Mais recentemente, cientistas japoneses descobriram inúmeras aplicações novas para o sempre inexplorado bambu. Criaram um hormônio vegetal que ativa extraordinariamente o crescimento de trepadeiras, arbustos e árvores frutíferas. Descobriram também uma nova droga contra o câncer, que tem suscitado controvérsias; uma solução que auxilia o desenvolvimento de culturas de bactérias; e um produto químico que conserva os alimentos e tira o cheiro desagradável do peixe. Em contrapartida, no Ocidente, cientistas conseguiram extrair do bambu um produto que serve de combustível para motores Diesel, enquanto outros defendem a idéia de que a planta constitui ótima forragem para o gado.

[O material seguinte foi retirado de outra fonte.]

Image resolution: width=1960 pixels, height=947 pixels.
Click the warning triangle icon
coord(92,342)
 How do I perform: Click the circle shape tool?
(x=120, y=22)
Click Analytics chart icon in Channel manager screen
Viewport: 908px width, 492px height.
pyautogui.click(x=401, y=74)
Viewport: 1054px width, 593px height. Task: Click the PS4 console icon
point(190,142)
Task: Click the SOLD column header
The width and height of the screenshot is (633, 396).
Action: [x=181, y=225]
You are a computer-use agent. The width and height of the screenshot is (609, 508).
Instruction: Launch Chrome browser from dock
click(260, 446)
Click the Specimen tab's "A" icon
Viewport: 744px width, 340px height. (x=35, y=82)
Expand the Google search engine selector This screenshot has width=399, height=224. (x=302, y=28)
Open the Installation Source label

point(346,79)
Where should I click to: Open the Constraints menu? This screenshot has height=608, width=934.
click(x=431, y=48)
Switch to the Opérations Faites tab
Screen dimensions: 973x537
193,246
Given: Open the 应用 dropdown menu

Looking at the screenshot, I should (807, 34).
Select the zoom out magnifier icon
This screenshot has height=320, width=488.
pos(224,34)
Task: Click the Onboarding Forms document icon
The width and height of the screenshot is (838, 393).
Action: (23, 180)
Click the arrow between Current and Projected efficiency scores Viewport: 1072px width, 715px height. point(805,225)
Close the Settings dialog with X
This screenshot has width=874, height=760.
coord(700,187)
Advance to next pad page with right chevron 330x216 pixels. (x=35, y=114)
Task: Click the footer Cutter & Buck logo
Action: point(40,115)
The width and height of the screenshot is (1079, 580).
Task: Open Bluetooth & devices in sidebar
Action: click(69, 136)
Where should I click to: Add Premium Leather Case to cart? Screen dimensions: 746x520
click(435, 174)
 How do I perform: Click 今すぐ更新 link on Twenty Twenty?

Contudo, é pela sua madeira que o bambu continua sendo mais procurado. Sob o aspecto econômico, o bambu proporciona mais lucros do que qualquer outra madeira. Por exemplo, uma plantação de bambu que seja bem tratada pode aumentar em 20% o peso de sua madeira em cada ano. O crescimento é mais rápido que o de qualquer outra planta, a idade de abate é inferior, e as matas de bambu não precisam ser capinadas nem replantadas. O dinheiro investido em plantações de outras árvores de mais lento crescimento fica empatado por muito mais tempo, enquanto as plantações de bambu vão dando lucros anualmente. Elas são, na verdade, uma autêntico negócio da China.